Massive Pentecostal Meeting Means Massive Bucks for City
For the first time in more than a century, the Church of God in Christ—the nation’s largest African-American Pentecostal denomination—is holding its annual Holy Convocation outside of its hometown of Memphis, Tenn.
Last year, church officials announced that St. Louis had offered them $1 million more in incentives than Memphis to move the convocation. Leaders agreed to a three-year deal that will move the conference to St. Louis through 2012.
Across nine days (through Nov. 16), COGIC delegates will occupy 25,000 hotel rooms and bring upward of $30 million to the city, according to the St. Louis Convention & Visitors Commission.
The commission was aggressive last year in its pursuit of the event, offering meal discounts, free hotel parking and use of all 502,000 square feet at the America’s Center Convention Center and Edward Jones Dome.
“Having them in town during this economic downturn speaks volumes for St. Louis city,” said Stephanie Monroe, national convention sales manager. “This is a transition for the saints, and it’s important that we treat them as first-time guests and welcome them with open arms.”
COGIC’s Presiding Bishop, Charles Blake, said the decision to move the convocation out of Memphis—where the church has its headquarters—after 102 years was both financial and logistical.
“St.
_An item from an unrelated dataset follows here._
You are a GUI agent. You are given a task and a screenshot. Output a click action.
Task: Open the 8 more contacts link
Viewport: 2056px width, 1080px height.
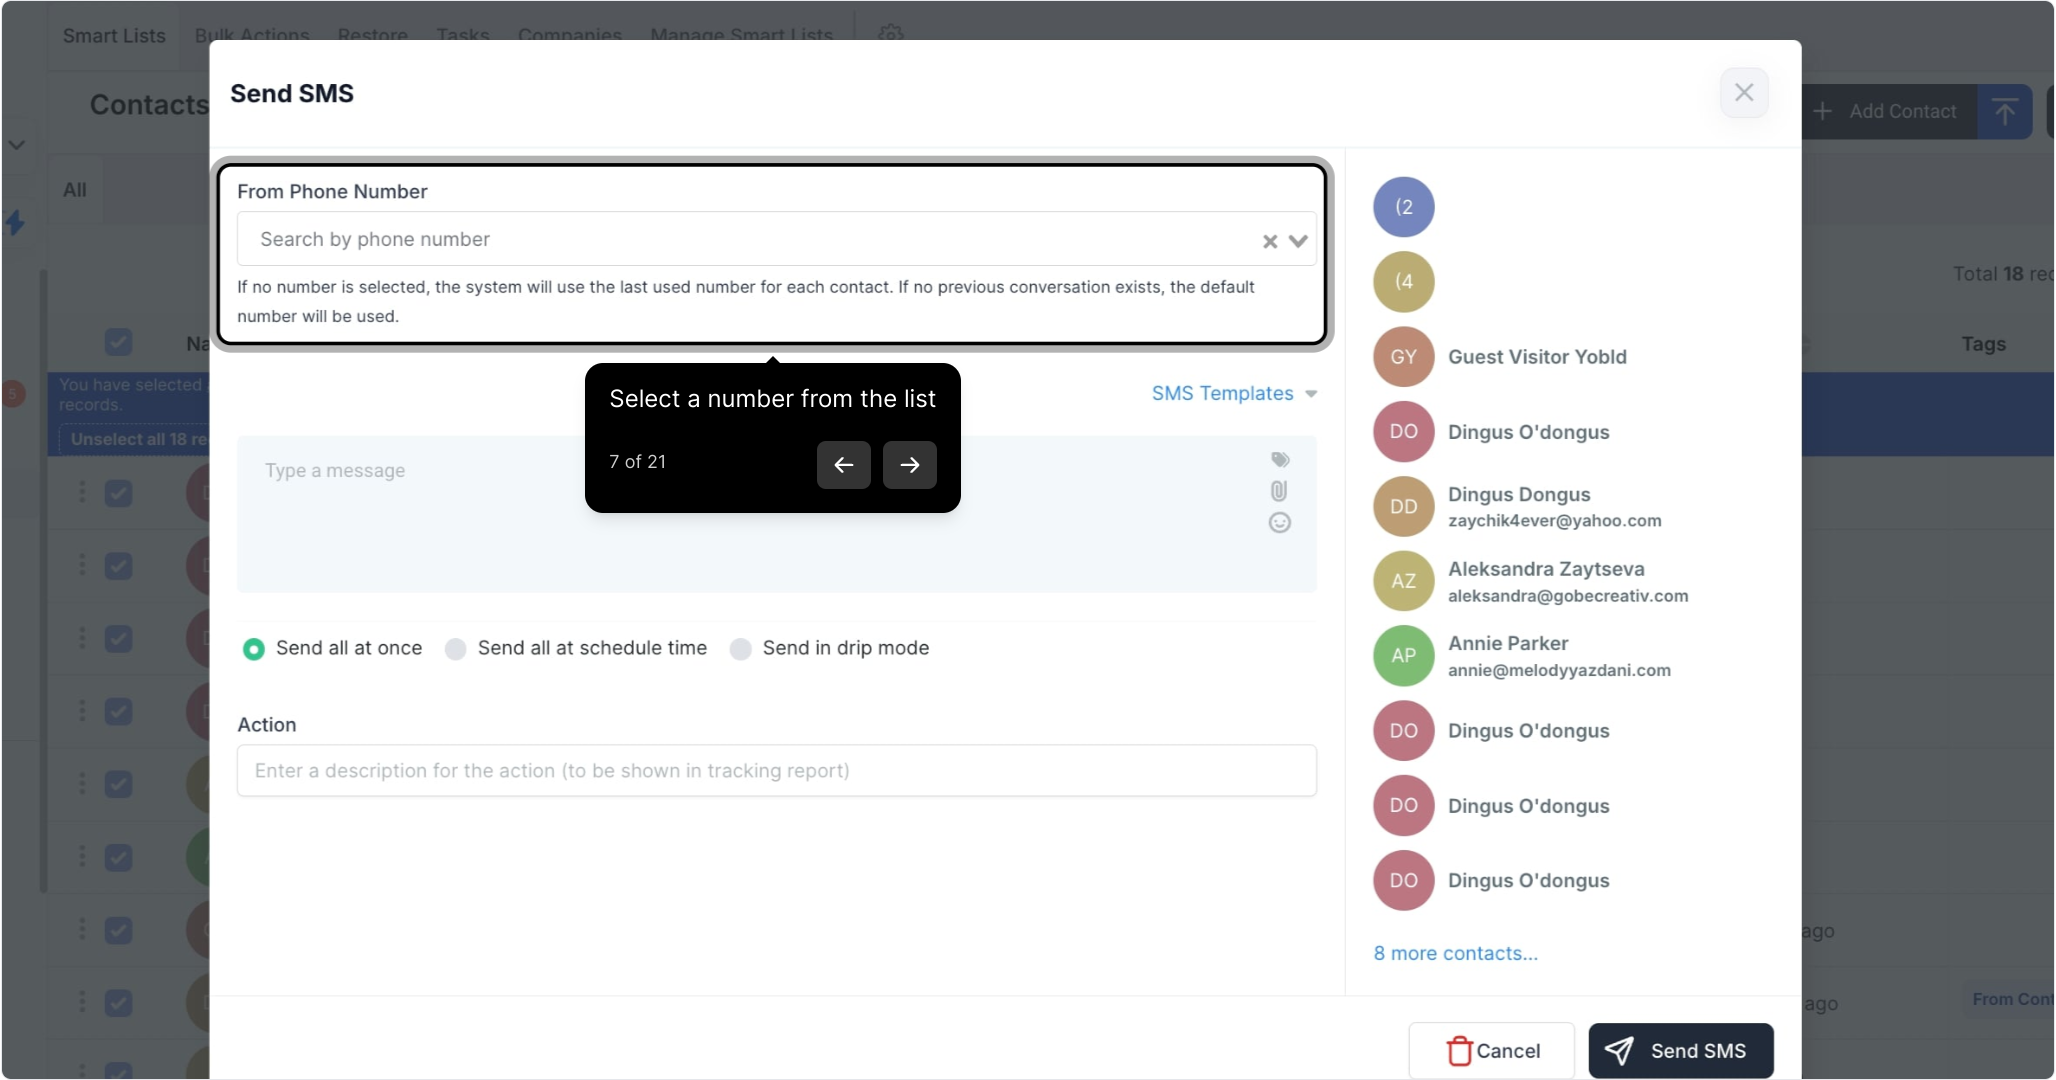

Louis is a tremendous city in terms of its capacity to accommodate us—from the hotels to the America’s Center to transportation options,” Blake said.
The move was bad news for businesses in Memphis, where the $25 million brought in by the convocation represented the city’s largest convention of the year.
“From a historical standpoint, this was a pretty significant blow to Memphis,” said Otis Sanford, editor for opinion and editorials at the Commercial Appeal, the city’s daily newspaper.
The Church of God in Christ counts 6.5 million members, making it one of the largest Christian denominations in the country. The church says it has more than 12,000 congregations in the United States.
Pentecostalism began at a 1906 street revival in Los Angeles and is best know for its emphasis on “gifts of the spirit,” including healing, prophecy and speaking in tongues.
Over the last 50 years, the rituals once ridiculed by other Christians have helped Pentecostalism and related charismatic groups become the fastest-growing Christian movement, making up an estimated one-quarter of the world’s Christian believers.
A former Baptist pastor, the Rev. Charles Mason, founded the Church of God in Christ in 1907 in Memphis after attending a Los Angeles revival. He dedicated 20 days in the fall as a meeting time for the church’s members.
“This segment of the year was chosen because the majority of the communicants of the church lived in farming districts of Mississippi, Tennessee and Arkansas,” according to the church’s website. “By this time of the year, they had sufficient provisions and financial resources from the harvesting of their crops, to enable them to attend and support a national meeting.”